Quelqu’un lui cria de mettre son chapeau, qu’il faisait froid. Comme irrité par ces paroles, il le jeta sur la neige en disant :

« Je ne veux pas de chapeau, je n’en veux pas ! »

Le jeune Smourov le releva et s’en chargea. Tous les enfants pleuraient, surtout Kolia et le garçon qui avait découvert Troie. Malgré ses larmes, Smourov trouva moyen de ramasser un fragment de brique qui rougissait sur la neige, pour viser au vol une bande de moineaux. Il les manqua naturellement et continua de courir, tout en pleurant. À mi-chemin, Sniéguiriov s’arrêta soudain, comme frappé de quelque chose, puis, se retournant du côté de l’église, prit sa course vers la tombe délaissée.
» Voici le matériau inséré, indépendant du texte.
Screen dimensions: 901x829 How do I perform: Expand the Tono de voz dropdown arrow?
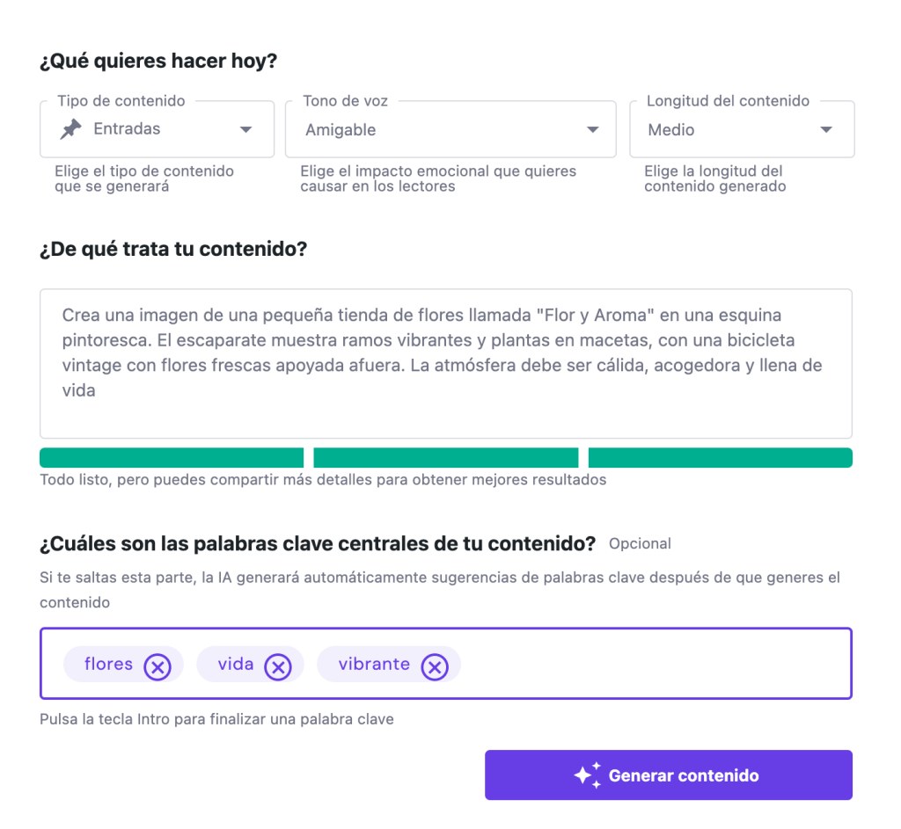click(592, 130)
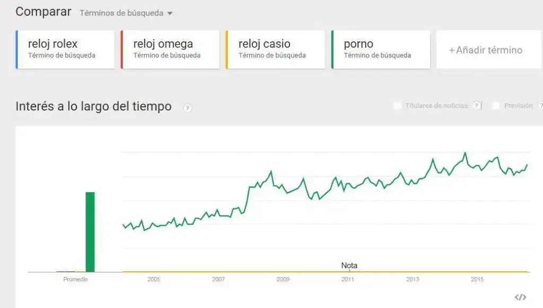The width and height of the screenshot is (543, 308).
Task: Enable the Titulares de noticias checkbox
Action: point(397,106)
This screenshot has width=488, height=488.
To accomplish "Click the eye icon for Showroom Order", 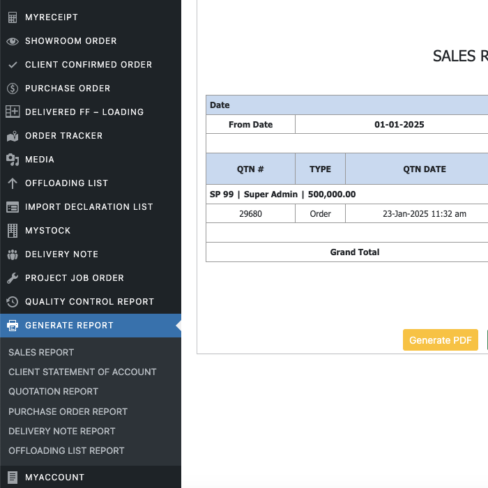I will click(x=13, y=41).
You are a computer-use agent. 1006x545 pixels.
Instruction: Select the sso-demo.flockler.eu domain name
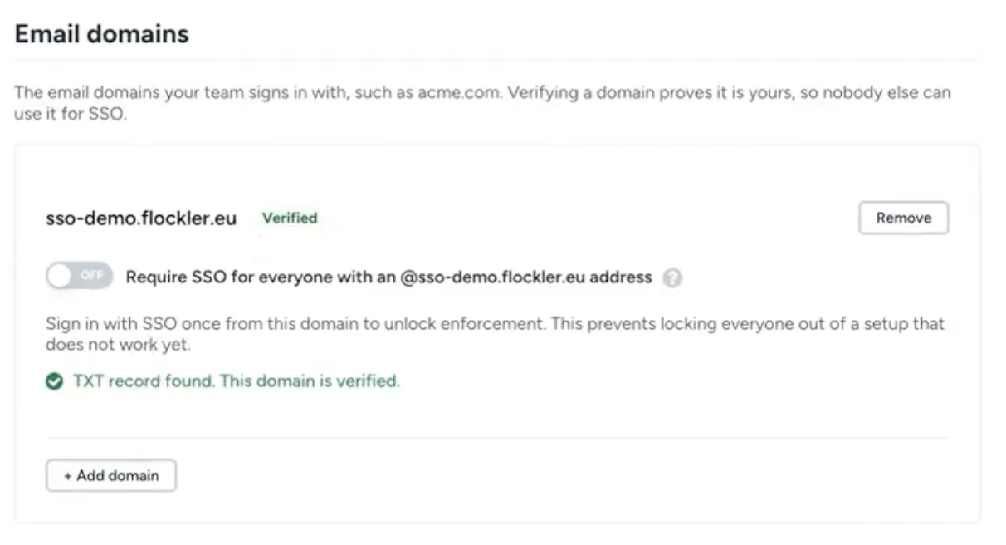[141, 218]
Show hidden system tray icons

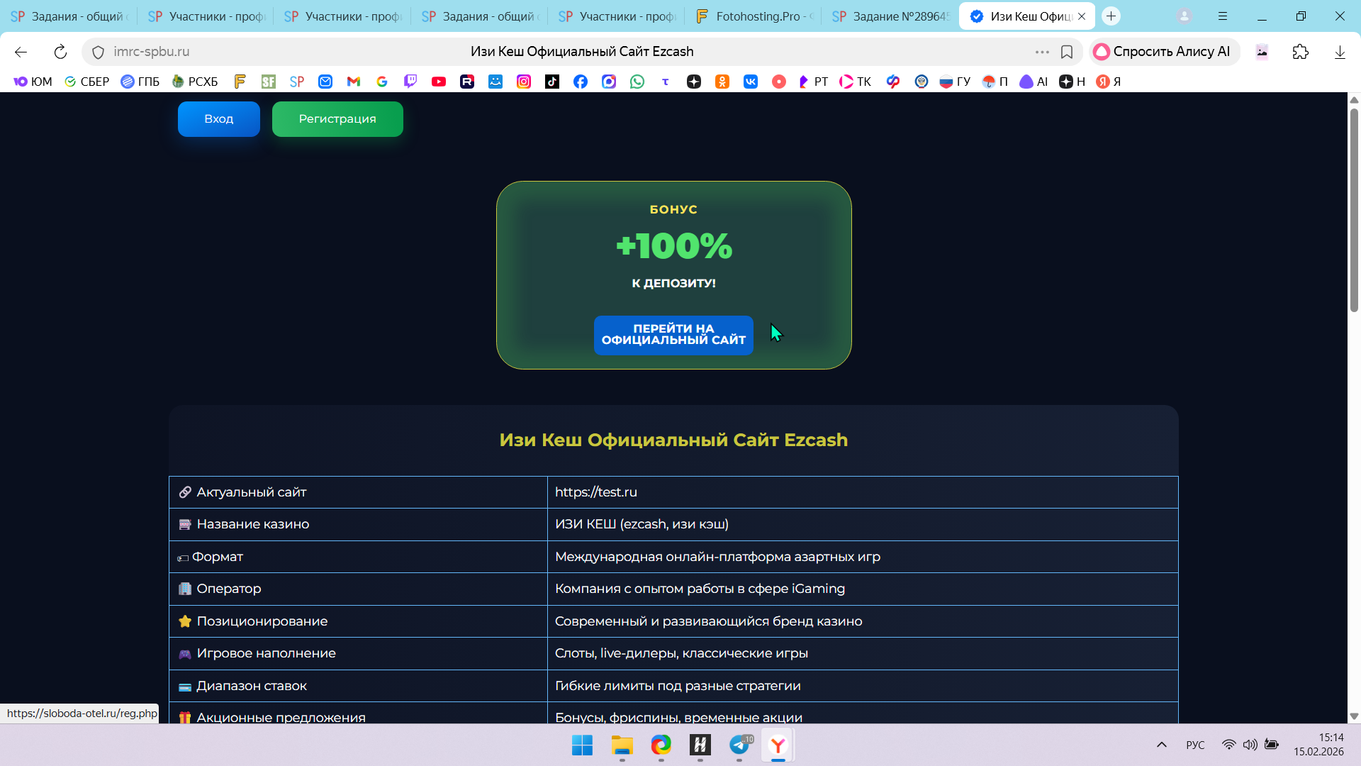pyautogui.click(x=1161, y=745)
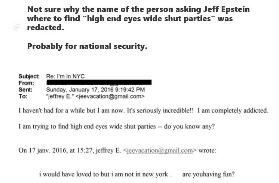Viewport: 279px width, 183px height.
Task: Click the "are youhaving fun?" text
Action: point(208,174)
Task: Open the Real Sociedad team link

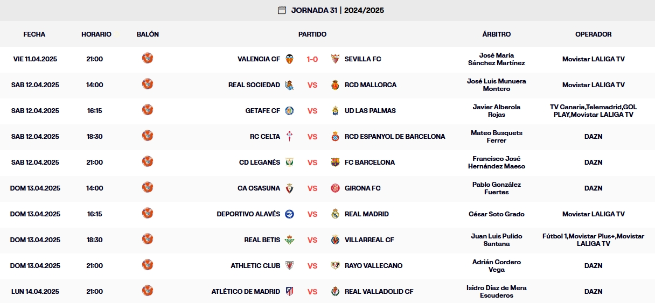Action: point(254,84)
Mais les enfants le rattrapèrent en un clin d’œil, se cramponnant à lui de tous côtés. À bout de forces, comme terrassé, il roula sur la neige, se débattit en sanglotant, se mit à crier : « Ilioucha, mon cher petit ! » Aliocha et Kolia le relevèrent, le supplièrent de se montrer raisonnable.

« Capitaine, en voilà assez ; un homme courageux doit tout supporter, balbutia Kolia.

— Vous abîmez les fleurs, dit Aliocha ; la « maman » les attend, elle pleure parce que vous lui avez refusé les fleurs d’Ilioucha. Le lit d’Ilioucha est encore là.

— Oui, oui, allons voir maman, dit soudain Sniéguiriov ; on va emporter le lit ! » ajouta-t-il comme s’il craignait vraiment qu’on l’emportât.

Il se releva et courut à la maison, mais on n’en était pas loin et tout le monde arriva en même temps. Sniéguiriov ouvrit vivement la porte, cria à sa femme, envers laquelle il s’était montré si dur :

« Chère maman, voici des fleurs qu’Ilioucha t’envoie ; tu as mal aux pieds ! »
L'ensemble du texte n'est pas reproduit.